No entanto, ressaltamos que algumas iniciativas começam a ser

implementadas no sentido de desenvolver as potencialidades locais, como o projeto

Território do Alto Camaquã. As comunidades Costa do Bica e Paredão apresentam

características potencializadoras para buscar o desenvolvimento sustentável,

contudo, o que se necessita, e o que este projeto objetiva, é valorizar estes saberes

e dialogar com o lugar e com os do lugar, e não que se imponha de um modelo. O

desenvolvimento endógeno não nega o externo, o global, apenas centraliza-se nos

objetivos específicos da comunidade local. O “início” é a potencialidade do lugar e,

principalmente, seus fins devem suprir as demandas locais.

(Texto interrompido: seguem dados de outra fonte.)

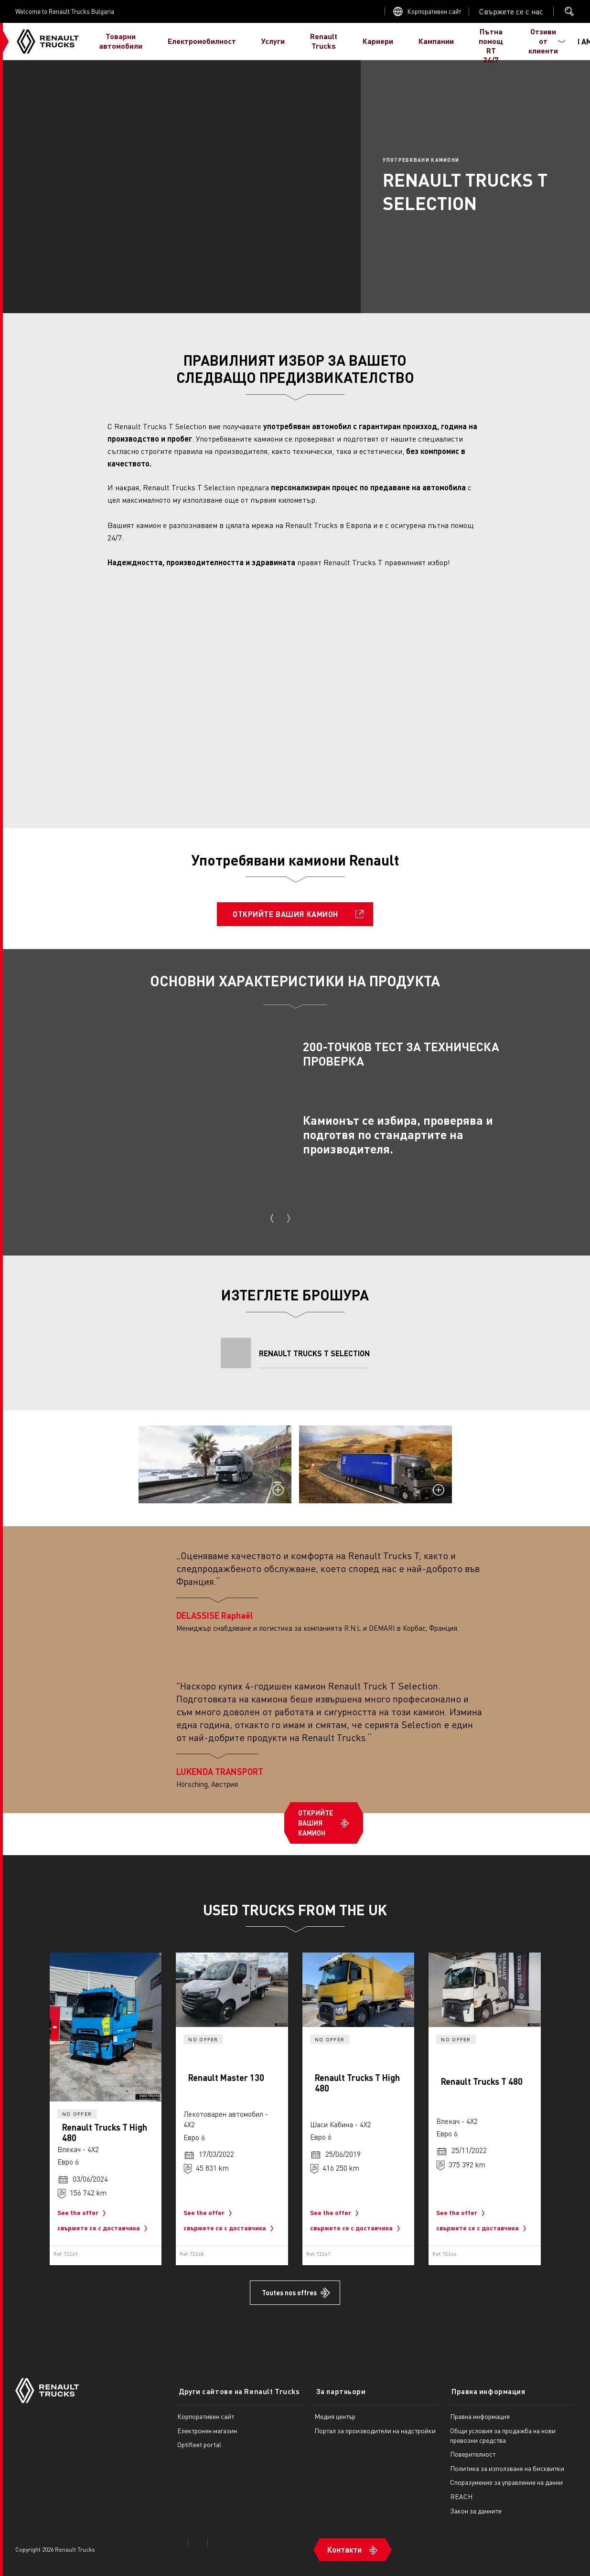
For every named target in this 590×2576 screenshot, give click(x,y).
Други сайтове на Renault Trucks (234, 2386)
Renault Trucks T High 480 (104, 2132)
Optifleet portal (199, 2439)
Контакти (343, 2541)
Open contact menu (511, 11)
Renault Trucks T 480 (482, 2081)
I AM (565, 41)
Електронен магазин (207, 2425)
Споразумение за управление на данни (505, 2476)
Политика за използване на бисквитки (506, 2463)
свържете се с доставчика (104, 2228)
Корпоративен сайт (434, 11)
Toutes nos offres (289, 2292)
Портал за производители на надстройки (373, 2425)
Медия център (333, 2411)
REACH (460, 2491)
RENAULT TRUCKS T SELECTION (314, 1353)
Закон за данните (475, 2505)
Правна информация (483, 2386)
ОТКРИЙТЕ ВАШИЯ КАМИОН (285, 913)
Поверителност (471, 2448)
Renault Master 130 (226, 2077)
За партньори (335, 2386)
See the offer (83, 2213)
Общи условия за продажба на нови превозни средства (502, 2430)
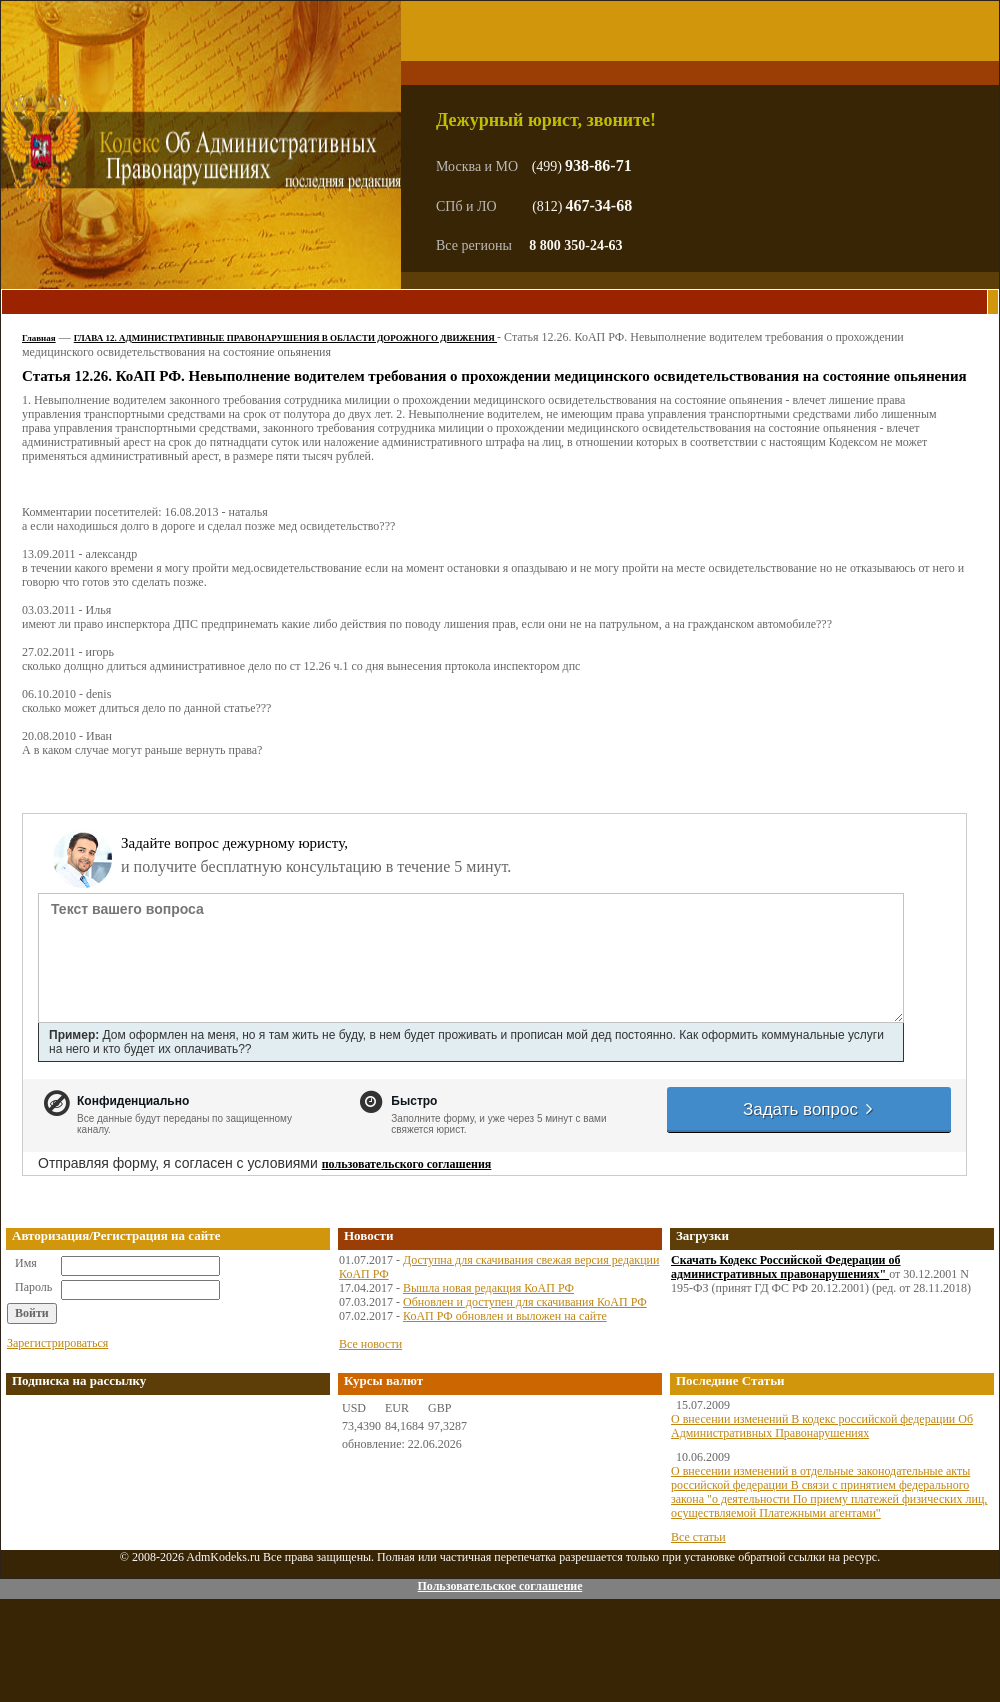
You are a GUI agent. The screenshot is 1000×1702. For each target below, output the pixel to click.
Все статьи (698, 1537)
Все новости (370, 1344)
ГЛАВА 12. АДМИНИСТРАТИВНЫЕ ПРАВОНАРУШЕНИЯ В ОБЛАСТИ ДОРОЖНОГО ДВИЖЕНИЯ (285, 338)
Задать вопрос (809, 1109)
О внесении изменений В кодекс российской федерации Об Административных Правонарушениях (822, 1426)
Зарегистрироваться (57, 1343)
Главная (39, 338)
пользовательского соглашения (407, 1164)
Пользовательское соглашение (499, 1586)
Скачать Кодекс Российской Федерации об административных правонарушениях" (786, 1267)
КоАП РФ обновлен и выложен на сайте (505, 1316)
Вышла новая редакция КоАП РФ (488, 1288)
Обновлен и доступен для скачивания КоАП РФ (525, 1302)
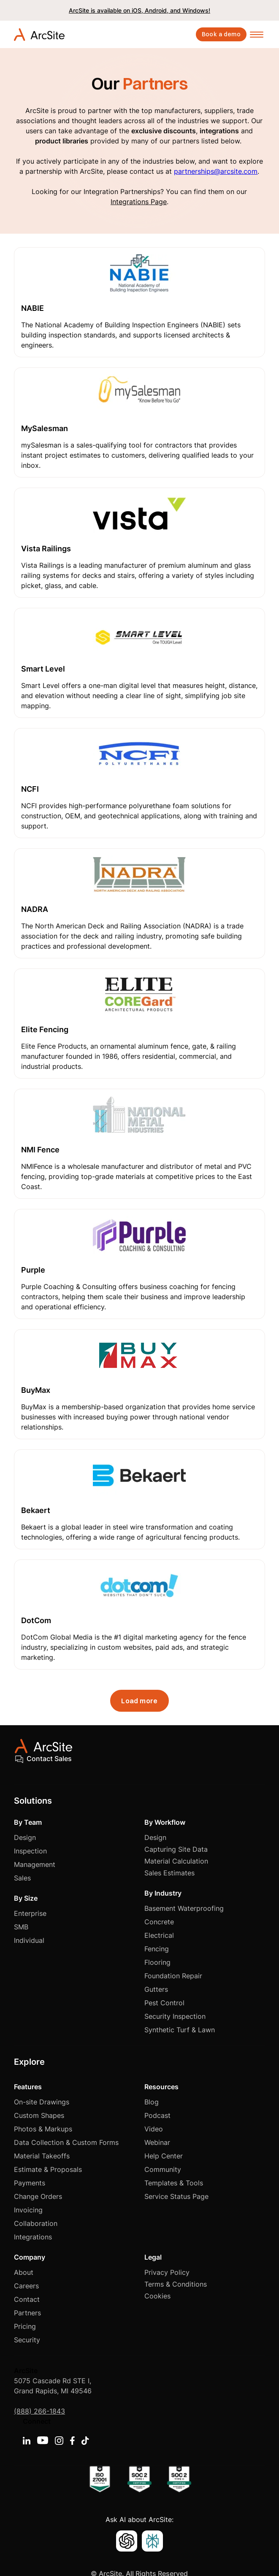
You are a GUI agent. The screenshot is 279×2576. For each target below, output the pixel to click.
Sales (22, 1878)
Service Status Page (176, 2196)
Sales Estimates (169, 1873)
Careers (26, 2286)
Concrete (159, 1922)
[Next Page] (139, 1701)
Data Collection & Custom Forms (66, 2142)
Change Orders (38, 2196)
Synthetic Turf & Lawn (179, 2030)
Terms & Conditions (175, 2284)
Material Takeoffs (42, 2156)
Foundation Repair (173, 1976)
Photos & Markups (43, 2129)
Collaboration (35, 2223)
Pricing (25, 2326)
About (23, 2272)
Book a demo (221, 34)
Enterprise (30, 1913)
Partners (27, 2313)
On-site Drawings (41, 2102)
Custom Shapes (39, 2115)
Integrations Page (139, 201)
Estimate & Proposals (48, 2169)
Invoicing (28, 2210)
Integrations (33, 2237)
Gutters (156, 1989)
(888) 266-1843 (39, 2411)
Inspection (30, 1851)
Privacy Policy (167, 2272)
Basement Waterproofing (184, 1908)
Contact (27, 2299)
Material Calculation (176, 1861)
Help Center (163, 2156)
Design (25, 1837)
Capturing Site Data (176, 1849)
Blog (151, 2102)
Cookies (157, 2296)
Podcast (157, 2115)
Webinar (157, 2142)
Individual (29, 1940)
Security (27, 2340)
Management (34, 1864)
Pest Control (164, 2003)
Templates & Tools (173, 2183)
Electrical (159, 1935)
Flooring (157, 1962)
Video (153, 2129)
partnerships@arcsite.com (215, 171)
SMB (21, 1927)
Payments (29, 2183)
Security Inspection (175, 2016)
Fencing (156, 1949)
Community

Para garantir a permanência destes agricultores camponeses no campo é

imprescindível que se efetivem políticas públicas que inicialmente proporcionem um

forte trabalho de educação agrícola. Além deste processo educativo relacionado às

práticas de manejo, também, é fundamental auxiliar no processo de organização

desses sujeitos, já que seus laços comunitários são fracos. É necessário que estes

sujeitos deixem de ser invisíveis, mas não somente lhes permitindo acesso a

tecnologias e financiamentos, mas principalmente através de ações que considerem

a forma de vida e suas práticas, as quais apresentam um enorme potencial para

garantir um desenvolvimento endógeno sustentável. Desta forma, poderá ser

possível diminuir o êxodo rural nas comunidades Costa do Bica e Paredão e garantir

condições que possibilitem a permanência dos jovens no campo.